> Task to carry out
Where a record contains an image, leave the image out and print the rest exactly.

(Saved data entries)
::::::::::
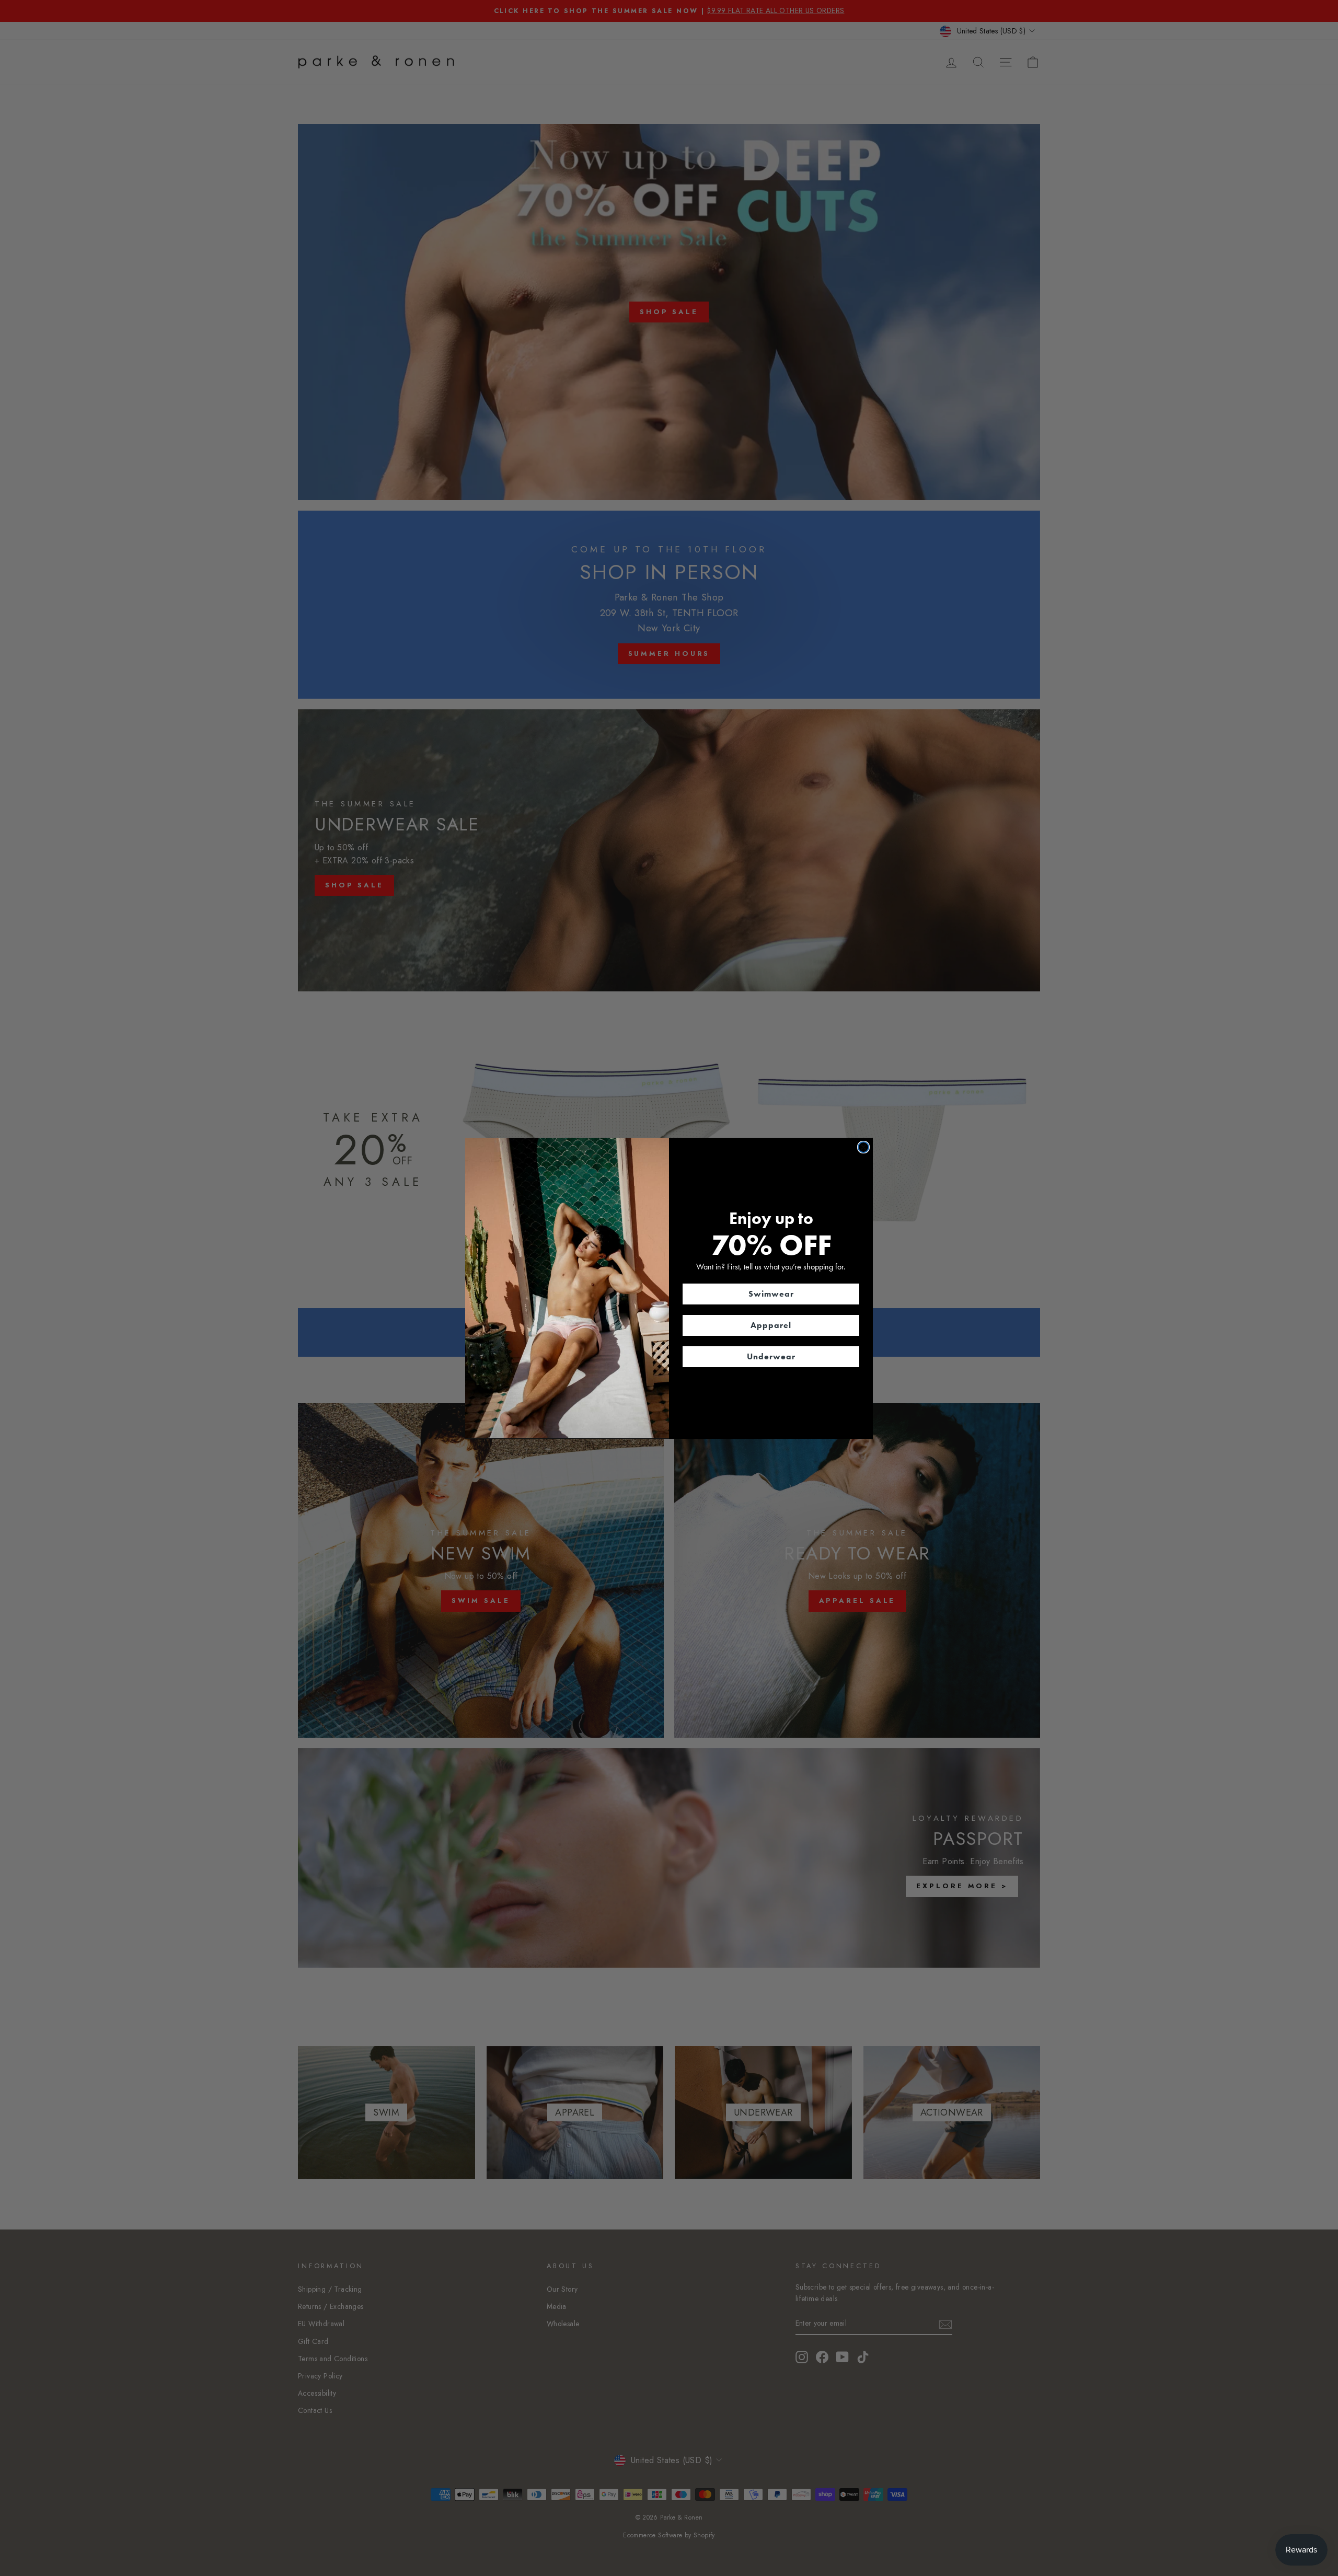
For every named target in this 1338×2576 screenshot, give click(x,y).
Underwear (771, 1356)
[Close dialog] (863, 1147)
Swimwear (771, 1293)
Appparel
::::::::::
> Answer
For every named target in this 1338×2576 screenshot, give click(x,y).
Underwear (771, 1356)
[Close dialog] (863, 1147)
Swimwear (771, 1293)
Appparel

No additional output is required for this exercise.